After his return to China, Wang wrote A Brief Account of the Barbarians of the Islands, with brief descriptions of the geography, customs and produce of over 200 places in Southeast Asia and the Indian Ocean that he had visited. One of these places was Dan Ma Xi, or Temasek.

Temasek is an archaic Javanese name for the island of Singapore that means “land surrounded by water”. Wang’s brief description of Dan Ma Xi is one of the very few reliable records of Singapore’s pre-British past.

Residents in the main settlement wore a headdress over their short hair and tied a red cloth around their body. Singapore in the 14th century produced hornbill casques and laka wood, which the Chinese use for incense, and traded in items such as fabrics, metals and metal products, and ceramics.

Wang called another part of the island Long Ya Men (“Dragon’s Teeth Gate”), referring to a craggy granite outcrop that was eventually blown up by the British five centuries later in 1848 to widen the entrance to the harbour. The residents of that settlement were prone to piracy, raiding the cargoes of passing ships and killing their passengers.

A 19th century postcard of sampan boats in Boat Quay, the busiest part of the Port of Singapore.

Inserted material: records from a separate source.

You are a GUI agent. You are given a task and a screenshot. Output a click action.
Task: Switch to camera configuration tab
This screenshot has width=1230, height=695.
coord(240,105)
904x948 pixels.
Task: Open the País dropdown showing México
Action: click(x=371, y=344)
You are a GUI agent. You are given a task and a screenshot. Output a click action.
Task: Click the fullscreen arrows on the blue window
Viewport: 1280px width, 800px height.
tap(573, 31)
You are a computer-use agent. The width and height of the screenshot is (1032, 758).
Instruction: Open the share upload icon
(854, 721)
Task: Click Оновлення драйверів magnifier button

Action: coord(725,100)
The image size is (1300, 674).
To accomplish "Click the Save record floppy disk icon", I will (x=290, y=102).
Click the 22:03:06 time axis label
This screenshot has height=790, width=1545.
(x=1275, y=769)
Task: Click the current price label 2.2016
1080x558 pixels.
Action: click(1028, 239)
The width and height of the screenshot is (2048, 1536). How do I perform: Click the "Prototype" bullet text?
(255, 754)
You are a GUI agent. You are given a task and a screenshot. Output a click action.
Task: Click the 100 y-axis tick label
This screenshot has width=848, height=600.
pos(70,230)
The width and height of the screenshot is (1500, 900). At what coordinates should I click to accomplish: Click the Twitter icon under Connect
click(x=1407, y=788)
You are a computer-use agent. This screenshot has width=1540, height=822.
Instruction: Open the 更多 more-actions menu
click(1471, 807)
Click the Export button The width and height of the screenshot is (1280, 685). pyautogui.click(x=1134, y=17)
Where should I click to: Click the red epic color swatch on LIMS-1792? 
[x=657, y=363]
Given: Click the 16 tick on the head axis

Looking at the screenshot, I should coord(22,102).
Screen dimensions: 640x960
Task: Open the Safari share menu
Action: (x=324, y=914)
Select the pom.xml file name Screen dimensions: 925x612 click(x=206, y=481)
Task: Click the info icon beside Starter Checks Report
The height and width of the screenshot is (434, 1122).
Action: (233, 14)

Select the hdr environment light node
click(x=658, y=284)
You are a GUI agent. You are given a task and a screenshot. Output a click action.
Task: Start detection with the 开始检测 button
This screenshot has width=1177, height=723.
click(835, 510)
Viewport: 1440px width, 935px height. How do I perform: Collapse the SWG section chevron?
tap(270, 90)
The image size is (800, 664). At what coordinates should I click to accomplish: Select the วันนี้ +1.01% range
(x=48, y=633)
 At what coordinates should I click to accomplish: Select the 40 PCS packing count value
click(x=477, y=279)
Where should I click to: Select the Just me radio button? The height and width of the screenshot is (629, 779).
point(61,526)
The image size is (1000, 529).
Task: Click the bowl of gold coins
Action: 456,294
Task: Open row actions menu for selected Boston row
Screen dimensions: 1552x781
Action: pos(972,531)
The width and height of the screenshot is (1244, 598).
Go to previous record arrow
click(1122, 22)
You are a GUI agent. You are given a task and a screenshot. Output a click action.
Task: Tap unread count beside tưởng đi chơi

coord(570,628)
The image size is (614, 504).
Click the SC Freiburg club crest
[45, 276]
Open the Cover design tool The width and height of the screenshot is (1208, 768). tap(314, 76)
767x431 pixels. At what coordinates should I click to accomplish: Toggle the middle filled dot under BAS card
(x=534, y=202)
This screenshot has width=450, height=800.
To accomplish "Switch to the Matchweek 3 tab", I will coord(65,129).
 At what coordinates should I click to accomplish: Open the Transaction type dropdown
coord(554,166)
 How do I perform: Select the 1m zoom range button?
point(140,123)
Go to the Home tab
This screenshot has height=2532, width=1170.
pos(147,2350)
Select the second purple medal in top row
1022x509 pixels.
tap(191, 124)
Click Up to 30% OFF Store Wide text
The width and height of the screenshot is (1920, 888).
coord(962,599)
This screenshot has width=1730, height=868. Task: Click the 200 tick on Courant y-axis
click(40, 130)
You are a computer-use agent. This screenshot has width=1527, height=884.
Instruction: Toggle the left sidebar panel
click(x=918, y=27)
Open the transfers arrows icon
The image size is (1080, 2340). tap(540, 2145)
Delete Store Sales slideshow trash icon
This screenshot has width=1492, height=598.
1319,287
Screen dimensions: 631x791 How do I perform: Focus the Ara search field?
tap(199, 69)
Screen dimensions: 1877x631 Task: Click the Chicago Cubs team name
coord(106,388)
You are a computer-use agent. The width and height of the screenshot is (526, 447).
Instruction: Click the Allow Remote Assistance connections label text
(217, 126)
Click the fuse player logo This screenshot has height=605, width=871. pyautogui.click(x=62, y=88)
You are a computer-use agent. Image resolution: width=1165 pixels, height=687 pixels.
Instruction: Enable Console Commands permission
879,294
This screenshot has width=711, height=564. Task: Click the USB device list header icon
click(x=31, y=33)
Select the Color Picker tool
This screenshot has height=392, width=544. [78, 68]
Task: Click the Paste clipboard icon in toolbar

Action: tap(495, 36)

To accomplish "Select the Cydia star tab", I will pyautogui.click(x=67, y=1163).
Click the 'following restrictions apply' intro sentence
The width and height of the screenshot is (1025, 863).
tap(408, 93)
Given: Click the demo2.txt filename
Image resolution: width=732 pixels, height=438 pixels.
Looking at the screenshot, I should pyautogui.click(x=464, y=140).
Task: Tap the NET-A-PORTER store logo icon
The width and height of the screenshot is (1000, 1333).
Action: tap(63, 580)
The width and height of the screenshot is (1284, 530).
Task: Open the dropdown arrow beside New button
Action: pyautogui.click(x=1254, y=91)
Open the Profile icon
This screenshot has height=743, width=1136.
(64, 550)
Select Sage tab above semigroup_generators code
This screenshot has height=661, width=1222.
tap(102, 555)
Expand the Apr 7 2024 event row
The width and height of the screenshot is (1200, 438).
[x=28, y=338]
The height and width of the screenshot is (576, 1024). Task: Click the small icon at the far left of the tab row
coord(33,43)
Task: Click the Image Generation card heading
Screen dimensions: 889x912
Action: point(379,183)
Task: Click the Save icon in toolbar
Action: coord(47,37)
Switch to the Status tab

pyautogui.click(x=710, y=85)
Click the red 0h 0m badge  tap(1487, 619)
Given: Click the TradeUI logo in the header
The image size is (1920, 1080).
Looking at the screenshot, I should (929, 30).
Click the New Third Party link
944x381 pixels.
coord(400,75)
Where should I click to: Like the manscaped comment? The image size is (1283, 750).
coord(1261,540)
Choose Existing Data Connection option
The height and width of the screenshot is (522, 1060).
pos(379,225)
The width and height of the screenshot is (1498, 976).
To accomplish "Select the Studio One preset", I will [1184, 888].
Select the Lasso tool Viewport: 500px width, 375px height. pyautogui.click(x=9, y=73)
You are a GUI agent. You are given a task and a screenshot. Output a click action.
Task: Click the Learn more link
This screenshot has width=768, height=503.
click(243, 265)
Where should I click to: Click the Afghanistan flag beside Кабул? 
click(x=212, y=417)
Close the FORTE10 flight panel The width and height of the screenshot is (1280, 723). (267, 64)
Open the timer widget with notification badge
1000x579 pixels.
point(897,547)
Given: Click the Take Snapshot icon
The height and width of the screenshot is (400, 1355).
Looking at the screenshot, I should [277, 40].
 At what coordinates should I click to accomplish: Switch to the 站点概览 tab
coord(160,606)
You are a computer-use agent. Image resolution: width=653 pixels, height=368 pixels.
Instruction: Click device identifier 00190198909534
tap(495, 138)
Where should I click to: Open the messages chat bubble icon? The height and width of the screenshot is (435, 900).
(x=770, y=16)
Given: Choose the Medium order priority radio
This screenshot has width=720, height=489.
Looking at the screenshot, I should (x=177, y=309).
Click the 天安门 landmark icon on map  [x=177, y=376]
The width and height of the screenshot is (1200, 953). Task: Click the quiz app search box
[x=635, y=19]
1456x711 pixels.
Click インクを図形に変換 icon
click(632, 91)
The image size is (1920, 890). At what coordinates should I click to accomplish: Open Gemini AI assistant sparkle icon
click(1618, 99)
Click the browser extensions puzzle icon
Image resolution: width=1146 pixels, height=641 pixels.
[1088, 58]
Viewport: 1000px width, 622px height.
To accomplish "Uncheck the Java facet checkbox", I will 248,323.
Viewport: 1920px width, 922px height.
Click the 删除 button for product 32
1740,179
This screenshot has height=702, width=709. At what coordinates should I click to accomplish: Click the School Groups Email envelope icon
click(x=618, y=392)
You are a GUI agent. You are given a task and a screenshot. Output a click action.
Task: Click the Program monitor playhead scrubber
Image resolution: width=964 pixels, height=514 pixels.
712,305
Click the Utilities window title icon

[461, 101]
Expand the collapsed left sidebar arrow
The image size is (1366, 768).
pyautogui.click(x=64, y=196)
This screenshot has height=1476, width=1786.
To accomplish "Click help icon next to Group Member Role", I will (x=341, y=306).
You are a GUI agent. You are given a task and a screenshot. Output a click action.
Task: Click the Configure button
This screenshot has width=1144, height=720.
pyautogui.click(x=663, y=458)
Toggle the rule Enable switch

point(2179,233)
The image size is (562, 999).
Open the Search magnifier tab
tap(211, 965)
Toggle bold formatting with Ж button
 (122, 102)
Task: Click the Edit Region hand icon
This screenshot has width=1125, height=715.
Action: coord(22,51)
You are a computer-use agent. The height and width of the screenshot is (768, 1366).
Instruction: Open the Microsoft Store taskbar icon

Photo: Getty Images

Intriguingly, Wang wrote that there were Chinese who lived among them. He did not elaborate if these Chinese were pirates, ordinary residents or captives.

Wang’s travelogue may not provide a totally accurate description of the peoples and the places that he had visited, but it is the closest we have to a reliable, albeit brief, historical record of not just Singapore, but many other places in Southeast Asia and further west.